** start MATERIAL PROVIDED **

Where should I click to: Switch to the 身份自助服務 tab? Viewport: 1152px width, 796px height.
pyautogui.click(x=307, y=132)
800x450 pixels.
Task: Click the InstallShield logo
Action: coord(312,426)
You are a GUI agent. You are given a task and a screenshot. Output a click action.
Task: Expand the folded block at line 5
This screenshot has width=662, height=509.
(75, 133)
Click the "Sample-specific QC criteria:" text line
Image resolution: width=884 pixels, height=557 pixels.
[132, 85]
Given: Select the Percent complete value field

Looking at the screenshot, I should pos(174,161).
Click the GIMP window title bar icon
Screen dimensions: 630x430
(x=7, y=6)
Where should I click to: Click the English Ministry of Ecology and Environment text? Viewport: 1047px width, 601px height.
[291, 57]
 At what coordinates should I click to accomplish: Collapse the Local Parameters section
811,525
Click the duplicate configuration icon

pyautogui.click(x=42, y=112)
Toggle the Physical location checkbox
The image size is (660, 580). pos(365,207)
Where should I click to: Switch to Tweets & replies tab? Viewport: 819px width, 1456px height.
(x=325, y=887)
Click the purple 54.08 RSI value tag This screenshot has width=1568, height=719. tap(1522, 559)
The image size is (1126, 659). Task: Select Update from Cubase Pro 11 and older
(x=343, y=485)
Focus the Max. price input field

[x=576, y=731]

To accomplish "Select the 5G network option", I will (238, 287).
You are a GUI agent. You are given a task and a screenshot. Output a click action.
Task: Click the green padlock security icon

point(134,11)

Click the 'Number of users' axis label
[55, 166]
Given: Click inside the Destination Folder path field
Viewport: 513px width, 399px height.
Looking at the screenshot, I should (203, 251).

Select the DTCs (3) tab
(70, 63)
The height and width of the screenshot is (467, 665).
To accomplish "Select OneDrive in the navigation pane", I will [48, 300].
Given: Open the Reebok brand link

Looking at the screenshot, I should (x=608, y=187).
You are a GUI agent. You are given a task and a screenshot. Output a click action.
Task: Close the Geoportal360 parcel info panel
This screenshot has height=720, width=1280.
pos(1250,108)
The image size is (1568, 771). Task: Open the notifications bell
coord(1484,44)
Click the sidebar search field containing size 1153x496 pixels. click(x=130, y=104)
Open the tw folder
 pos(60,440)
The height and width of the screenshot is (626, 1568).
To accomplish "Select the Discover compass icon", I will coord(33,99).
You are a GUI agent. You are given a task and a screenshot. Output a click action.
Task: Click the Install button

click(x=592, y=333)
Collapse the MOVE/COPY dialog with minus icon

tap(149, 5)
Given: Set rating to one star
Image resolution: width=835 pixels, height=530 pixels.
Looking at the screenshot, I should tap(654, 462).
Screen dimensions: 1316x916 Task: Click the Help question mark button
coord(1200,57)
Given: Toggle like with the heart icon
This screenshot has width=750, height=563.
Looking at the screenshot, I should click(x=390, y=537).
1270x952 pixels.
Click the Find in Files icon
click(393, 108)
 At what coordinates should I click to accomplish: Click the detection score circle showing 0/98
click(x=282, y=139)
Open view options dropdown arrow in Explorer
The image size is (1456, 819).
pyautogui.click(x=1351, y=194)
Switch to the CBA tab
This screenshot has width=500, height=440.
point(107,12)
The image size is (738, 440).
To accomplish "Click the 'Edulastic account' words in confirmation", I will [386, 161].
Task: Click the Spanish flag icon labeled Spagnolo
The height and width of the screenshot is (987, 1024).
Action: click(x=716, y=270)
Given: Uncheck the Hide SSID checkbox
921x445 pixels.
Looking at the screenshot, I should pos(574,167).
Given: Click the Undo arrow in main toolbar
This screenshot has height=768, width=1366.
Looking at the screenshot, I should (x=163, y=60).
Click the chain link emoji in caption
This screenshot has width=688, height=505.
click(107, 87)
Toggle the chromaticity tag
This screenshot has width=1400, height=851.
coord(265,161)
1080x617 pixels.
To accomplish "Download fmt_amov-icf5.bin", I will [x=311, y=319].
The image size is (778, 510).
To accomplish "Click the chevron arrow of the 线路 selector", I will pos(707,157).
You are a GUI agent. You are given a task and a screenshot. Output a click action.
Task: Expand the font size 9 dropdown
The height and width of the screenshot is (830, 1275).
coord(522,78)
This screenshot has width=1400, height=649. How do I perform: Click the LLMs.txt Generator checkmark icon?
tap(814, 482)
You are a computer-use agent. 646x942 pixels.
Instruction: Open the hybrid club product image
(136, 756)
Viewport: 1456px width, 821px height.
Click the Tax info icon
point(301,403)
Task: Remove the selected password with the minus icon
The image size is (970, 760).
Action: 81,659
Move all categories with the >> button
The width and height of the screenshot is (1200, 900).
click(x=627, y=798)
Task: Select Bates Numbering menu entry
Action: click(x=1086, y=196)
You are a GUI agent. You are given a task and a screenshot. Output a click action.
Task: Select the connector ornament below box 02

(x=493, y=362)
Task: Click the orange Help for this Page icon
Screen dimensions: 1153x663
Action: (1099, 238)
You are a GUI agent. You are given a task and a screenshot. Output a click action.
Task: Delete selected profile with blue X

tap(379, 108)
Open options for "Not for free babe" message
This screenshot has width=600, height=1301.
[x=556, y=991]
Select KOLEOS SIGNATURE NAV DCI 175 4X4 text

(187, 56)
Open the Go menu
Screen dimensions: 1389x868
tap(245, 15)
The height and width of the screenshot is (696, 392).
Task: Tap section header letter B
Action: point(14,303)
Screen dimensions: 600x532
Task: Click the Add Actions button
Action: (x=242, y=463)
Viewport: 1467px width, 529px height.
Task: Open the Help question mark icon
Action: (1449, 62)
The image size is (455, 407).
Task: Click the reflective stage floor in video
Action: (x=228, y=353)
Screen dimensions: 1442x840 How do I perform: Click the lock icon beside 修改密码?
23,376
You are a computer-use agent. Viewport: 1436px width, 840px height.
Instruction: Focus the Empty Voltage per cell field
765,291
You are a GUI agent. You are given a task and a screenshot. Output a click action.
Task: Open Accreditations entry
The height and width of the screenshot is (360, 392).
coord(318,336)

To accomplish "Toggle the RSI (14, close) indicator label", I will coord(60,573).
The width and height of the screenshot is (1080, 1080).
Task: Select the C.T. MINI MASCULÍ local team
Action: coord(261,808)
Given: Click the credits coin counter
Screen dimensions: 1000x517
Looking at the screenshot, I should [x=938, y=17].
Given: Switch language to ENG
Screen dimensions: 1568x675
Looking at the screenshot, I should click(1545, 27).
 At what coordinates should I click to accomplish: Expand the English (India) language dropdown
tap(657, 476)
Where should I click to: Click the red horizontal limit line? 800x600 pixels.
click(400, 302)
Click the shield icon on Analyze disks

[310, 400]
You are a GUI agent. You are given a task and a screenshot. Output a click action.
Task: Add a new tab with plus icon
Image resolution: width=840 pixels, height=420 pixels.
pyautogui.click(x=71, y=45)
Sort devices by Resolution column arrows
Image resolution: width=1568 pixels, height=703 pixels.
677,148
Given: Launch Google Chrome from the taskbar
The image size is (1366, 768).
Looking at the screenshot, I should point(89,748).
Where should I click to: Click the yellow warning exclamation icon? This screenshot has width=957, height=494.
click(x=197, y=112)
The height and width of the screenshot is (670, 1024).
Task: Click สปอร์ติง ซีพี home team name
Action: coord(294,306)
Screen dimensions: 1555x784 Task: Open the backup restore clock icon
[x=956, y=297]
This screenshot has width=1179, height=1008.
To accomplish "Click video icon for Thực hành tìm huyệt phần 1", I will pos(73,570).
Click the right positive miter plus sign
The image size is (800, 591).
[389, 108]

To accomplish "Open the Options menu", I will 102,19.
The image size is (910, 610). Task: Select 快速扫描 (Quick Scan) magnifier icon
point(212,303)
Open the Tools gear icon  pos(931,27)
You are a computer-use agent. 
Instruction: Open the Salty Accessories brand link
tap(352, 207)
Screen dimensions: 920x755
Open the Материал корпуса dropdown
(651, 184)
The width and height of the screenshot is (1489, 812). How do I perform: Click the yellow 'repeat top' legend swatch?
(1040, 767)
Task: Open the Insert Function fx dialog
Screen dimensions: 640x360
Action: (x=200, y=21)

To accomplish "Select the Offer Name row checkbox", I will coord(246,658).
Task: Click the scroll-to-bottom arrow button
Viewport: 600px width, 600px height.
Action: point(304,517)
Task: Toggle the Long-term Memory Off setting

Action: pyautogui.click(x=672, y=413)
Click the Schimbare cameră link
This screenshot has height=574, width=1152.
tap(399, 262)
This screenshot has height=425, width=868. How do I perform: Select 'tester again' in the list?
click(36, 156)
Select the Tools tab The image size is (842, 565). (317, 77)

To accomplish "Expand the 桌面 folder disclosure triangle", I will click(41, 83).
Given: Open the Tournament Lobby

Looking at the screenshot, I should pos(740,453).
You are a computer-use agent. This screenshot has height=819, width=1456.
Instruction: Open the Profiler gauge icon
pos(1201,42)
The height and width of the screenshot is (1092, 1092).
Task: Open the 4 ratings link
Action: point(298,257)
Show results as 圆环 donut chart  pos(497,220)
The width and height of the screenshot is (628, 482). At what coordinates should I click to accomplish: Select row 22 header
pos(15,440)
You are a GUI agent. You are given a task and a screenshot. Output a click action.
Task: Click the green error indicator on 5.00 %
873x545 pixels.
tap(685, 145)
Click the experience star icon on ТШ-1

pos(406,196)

** end MATERIAL PROVIDED **

Repeat the lines above word for word, from the one containing "Click the duplicate configuration icon" through the one containing "I will coord(33,99).".

* [IN RESPONSE]:
Click the duplicate configuration icon

pyautogui.click(x=42, y=112)
Toggle the Physical location checkbox
The image size is (660, 580). pos(365,207)
Where should I click to: Switch to Tweets & replies tab? Viewport: 819px width, 1456px height.
(x=325, y=887)
Click the purple 54.08 RSI value tag This screenshot has width=1568, height=719. tap(1522, 559)
The image size is (1126, 659). Task: Select Update from Cubase Pro 11 and older
(x=343, y=485)
Focus the Max. price input field

[x=576, y=731]

To accomplish "Select the 5G network option", I will (238, 287).
You are a GUI agent. You are given a task and a screenshot. Output a click action.
Task: Click the green padlock security icon

point(134,11)

Click the 'Number of users' axis label
[55, 166]
Given: Click inside the Destination Folder path field
Viewport: 513px width, 399px height.
Looking at the screenshot, I should (203, 251).

Select the DTCs (3) tab
(70, 63)
The height and width of the screenshot is (467, 665).
To accomplish "Select OneDrive in the navigation pane", I will [48, 300].
Given: Open the Reebok brand link

Looking at the screenshot, I should (x=608, y=187).
You are a GUI agent. You are given a task and a screenshot. Output a click action.
Task: Close the Geoportal360 parcel info panel
This screenshot has height=720, width=1280.
pos(1250,108)
The image size is (1568, 771). Task: Open the notifications bell
coord(1484,44)
Click the sidebar search field containing size 1153x496 pixels. click(x=130, y=104)
Open the tw folder
 pos(60,440)
The height and width of the screenshot is (626, 1568).
To accomplish "Select the Discover compass icon", I will coord(33,99).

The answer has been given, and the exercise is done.